Copy out exactly the lines from the first line of the material below through the line containing "You are a computer-use agent. The image size is (1357, 580).", and nothing beyond them.

Exercise input Block Start

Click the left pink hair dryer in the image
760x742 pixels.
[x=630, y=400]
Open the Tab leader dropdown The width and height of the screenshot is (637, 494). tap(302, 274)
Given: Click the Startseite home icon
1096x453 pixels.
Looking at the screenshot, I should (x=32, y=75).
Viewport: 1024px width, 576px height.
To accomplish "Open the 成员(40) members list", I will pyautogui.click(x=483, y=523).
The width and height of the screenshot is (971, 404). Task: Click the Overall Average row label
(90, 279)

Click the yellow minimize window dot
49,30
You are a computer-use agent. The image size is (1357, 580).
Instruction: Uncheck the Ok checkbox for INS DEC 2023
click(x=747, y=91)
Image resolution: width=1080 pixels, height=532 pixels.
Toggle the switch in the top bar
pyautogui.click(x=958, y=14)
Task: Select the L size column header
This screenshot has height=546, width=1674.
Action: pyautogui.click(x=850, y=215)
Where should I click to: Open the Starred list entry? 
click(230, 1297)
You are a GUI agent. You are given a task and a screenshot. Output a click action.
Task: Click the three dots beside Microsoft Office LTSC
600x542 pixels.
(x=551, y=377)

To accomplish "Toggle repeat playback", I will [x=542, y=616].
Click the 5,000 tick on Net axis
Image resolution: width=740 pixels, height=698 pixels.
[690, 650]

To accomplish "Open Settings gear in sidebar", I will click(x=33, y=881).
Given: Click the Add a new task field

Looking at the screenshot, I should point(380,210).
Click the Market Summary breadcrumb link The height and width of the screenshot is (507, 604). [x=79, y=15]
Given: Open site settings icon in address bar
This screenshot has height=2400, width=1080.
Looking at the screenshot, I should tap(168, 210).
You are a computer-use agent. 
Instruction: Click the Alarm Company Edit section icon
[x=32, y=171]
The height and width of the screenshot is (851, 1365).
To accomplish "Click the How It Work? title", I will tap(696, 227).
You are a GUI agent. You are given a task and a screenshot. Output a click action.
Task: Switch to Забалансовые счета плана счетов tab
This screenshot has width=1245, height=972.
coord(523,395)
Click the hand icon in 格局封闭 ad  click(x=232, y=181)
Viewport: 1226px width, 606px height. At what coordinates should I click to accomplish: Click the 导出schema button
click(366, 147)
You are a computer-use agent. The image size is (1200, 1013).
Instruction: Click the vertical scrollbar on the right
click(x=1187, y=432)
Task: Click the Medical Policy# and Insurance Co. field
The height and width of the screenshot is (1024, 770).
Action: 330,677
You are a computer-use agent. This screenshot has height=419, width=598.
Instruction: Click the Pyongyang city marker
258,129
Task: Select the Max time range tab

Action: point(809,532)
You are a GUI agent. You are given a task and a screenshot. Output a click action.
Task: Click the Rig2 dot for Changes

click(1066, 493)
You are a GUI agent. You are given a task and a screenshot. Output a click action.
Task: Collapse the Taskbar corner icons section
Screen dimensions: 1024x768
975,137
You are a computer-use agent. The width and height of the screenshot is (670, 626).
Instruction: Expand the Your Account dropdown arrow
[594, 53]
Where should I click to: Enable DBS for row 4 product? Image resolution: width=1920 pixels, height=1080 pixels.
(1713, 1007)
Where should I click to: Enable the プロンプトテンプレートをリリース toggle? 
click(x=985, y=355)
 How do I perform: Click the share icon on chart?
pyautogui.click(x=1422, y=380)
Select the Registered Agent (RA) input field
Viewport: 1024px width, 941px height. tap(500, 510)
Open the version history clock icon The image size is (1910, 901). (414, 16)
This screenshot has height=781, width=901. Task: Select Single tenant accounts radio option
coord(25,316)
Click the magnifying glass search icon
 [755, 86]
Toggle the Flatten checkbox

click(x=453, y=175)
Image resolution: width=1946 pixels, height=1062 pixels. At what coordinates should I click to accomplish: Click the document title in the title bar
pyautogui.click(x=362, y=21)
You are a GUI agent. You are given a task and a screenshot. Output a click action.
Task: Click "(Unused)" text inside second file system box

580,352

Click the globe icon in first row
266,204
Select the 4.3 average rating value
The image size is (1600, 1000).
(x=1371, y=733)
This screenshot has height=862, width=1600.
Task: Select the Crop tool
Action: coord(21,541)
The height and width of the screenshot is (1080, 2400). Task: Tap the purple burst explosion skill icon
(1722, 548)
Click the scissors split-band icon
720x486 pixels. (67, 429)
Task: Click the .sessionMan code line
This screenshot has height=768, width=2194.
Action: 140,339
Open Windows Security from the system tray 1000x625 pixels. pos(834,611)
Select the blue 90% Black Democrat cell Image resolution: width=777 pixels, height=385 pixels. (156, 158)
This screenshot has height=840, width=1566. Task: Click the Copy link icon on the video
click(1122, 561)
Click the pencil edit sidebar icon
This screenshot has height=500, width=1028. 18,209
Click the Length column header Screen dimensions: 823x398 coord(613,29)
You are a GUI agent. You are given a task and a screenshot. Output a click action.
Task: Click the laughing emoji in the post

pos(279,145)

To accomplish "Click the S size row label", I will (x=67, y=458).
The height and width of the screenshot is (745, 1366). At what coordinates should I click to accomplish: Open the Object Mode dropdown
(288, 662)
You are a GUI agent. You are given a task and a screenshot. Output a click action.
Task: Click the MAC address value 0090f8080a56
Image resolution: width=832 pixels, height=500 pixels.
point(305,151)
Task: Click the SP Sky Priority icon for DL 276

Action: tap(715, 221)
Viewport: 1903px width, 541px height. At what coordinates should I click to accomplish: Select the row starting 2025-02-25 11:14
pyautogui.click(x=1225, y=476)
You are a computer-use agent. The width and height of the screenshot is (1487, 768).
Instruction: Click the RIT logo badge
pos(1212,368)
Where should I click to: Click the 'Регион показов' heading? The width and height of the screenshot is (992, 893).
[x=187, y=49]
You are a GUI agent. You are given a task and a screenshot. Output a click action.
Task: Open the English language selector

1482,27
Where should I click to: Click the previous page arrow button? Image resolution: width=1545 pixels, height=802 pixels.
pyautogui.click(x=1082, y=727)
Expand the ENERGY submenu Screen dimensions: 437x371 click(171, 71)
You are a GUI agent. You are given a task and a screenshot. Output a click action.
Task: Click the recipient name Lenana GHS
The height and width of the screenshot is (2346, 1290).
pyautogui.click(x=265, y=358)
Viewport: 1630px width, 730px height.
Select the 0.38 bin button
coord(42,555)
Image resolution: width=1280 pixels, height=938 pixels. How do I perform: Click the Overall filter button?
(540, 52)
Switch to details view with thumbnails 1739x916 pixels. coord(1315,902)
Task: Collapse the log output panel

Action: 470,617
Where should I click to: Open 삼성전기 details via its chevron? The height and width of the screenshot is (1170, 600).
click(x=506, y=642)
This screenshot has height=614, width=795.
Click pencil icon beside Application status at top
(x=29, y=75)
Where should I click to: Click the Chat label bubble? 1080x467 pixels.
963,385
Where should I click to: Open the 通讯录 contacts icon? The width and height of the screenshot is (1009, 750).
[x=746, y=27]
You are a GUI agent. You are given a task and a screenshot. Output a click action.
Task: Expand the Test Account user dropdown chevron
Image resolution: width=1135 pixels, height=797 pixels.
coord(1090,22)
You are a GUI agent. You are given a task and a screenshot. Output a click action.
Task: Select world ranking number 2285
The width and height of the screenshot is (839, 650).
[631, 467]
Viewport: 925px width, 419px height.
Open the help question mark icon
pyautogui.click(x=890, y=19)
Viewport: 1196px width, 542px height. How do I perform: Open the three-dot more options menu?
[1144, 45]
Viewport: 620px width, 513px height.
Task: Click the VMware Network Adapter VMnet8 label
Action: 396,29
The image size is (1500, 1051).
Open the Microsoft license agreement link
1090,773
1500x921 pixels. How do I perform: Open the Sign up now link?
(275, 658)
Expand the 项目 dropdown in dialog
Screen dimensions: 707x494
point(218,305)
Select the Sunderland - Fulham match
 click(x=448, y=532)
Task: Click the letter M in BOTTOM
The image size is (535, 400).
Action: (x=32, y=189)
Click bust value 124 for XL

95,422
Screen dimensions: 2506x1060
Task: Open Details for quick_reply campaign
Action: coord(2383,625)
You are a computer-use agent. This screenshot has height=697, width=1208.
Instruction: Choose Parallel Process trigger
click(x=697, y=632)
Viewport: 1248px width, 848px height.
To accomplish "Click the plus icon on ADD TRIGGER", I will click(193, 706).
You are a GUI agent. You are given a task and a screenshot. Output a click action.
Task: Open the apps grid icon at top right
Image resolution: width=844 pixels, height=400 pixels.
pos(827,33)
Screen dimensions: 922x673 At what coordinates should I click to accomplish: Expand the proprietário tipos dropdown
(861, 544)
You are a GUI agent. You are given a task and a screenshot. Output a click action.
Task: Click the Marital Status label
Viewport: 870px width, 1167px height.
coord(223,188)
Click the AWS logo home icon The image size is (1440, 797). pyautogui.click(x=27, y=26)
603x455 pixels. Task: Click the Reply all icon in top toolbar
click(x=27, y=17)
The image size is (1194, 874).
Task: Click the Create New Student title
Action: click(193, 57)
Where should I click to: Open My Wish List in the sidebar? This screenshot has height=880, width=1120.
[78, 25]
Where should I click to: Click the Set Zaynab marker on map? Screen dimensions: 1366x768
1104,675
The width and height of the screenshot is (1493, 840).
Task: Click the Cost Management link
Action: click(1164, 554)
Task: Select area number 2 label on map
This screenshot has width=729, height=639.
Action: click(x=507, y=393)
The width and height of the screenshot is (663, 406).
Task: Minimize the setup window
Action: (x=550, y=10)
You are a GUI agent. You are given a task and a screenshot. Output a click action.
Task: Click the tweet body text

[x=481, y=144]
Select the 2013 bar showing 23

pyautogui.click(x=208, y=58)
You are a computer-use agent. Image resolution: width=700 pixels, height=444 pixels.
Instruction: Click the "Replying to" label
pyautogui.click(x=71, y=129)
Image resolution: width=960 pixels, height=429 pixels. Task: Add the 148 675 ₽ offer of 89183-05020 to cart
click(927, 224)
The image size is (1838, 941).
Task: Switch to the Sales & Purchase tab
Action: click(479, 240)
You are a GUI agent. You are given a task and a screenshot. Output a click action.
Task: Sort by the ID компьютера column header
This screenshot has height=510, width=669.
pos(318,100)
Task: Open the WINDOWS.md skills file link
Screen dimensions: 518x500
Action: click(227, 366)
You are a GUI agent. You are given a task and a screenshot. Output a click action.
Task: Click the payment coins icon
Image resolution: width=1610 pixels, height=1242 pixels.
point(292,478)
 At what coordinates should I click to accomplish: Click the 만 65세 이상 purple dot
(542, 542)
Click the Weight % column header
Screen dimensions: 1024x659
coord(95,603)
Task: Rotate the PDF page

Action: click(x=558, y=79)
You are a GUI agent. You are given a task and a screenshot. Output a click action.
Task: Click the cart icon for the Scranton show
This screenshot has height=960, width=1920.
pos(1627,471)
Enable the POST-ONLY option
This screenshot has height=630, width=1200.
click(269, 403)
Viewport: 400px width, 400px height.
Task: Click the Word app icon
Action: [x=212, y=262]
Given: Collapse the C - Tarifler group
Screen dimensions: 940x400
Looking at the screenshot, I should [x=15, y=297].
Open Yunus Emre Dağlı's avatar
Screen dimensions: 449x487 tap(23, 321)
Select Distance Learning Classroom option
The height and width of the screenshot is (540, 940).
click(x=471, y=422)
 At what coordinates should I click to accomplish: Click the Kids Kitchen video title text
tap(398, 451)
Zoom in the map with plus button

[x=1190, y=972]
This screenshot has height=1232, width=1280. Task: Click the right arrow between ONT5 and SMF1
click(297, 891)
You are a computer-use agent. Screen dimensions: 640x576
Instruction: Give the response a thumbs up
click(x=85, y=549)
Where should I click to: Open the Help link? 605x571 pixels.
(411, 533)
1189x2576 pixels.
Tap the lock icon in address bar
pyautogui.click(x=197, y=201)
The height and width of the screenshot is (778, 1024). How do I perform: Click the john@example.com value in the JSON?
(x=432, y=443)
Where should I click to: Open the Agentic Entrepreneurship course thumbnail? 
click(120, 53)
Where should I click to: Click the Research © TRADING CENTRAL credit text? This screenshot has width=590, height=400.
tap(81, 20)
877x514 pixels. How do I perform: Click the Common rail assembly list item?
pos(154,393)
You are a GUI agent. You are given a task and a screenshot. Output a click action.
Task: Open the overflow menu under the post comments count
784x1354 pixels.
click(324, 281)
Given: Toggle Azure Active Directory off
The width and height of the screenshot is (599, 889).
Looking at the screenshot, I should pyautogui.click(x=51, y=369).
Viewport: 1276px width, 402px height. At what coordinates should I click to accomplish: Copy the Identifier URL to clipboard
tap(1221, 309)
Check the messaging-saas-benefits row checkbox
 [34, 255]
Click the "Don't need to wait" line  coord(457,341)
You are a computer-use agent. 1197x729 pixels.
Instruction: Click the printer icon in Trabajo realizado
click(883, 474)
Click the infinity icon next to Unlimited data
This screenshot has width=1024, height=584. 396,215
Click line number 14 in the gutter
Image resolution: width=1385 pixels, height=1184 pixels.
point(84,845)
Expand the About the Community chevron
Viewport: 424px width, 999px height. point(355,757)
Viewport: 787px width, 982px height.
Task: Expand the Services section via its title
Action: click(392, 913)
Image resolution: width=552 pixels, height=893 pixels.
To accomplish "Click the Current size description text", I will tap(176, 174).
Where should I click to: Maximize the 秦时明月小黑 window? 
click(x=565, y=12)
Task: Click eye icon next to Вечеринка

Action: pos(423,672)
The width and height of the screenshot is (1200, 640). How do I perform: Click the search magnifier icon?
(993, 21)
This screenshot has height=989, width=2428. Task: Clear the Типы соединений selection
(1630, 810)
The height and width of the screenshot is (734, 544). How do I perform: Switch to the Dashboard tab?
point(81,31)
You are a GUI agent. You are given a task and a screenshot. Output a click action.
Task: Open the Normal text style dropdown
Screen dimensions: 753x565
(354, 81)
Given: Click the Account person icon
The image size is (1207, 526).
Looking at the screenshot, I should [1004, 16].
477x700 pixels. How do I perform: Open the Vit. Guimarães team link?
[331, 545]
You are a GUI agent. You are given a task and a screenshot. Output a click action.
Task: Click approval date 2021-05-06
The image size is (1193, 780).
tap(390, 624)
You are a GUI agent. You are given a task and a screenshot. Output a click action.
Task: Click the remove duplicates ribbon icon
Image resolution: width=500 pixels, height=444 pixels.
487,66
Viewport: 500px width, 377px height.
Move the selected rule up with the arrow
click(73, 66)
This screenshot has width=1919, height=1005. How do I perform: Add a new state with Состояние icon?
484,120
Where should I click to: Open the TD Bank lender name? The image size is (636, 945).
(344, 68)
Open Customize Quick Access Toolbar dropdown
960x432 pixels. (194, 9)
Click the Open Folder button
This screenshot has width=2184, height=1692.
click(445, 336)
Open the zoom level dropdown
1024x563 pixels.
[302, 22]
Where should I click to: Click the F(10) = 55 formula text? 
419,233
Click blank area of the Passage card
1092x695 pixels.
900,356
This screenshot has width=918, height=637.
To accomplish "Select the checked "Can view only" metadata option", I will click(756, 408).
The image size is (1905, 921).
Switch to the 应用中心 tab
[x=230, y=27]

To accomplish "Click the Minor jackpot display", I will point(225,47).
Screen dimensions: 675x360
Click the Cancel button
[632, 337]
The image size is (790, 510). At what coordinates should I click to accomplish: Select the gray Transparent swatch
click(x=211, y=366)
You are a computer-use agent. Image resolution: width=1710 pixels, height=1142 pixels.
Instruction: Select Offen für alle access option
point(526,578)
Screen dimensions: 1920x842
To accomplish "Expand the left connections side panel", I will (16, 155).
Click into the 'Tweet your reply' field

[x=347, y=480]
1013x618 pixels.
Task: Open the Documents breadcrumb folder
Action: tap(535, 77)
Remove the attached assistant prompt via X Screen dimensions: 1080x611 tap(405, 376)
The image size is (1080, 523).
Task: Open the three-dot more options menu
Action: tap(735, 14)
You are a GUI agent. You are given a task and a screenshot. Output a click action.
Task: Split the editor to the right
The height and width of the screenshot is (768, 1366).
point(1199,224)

Exercise input Block End

*Answer below:*
Click the left pink hair dryer in the image
760x742 pixels.
[x=630, y=400]
Open the Tab leader dropdown The width and height of the screenshot is (637, 494). tap(302, 274)
Given: Click the Startseite home icon
1096x453 pixels.
Looking at the screenshot, I should (x=32, y=75).
Viewport: 1024px width, 576px height.
To accomplish "Open the 成员(40) members list", I will pyautogui.click(x=483, y=523).
The width and height of the screenshot is (971, 404). Task: Click the Overall Average row label
(90, 279)

Click the yellow minimize window dot
49,30
You are a computer-use agent. The image size is (1357, 580).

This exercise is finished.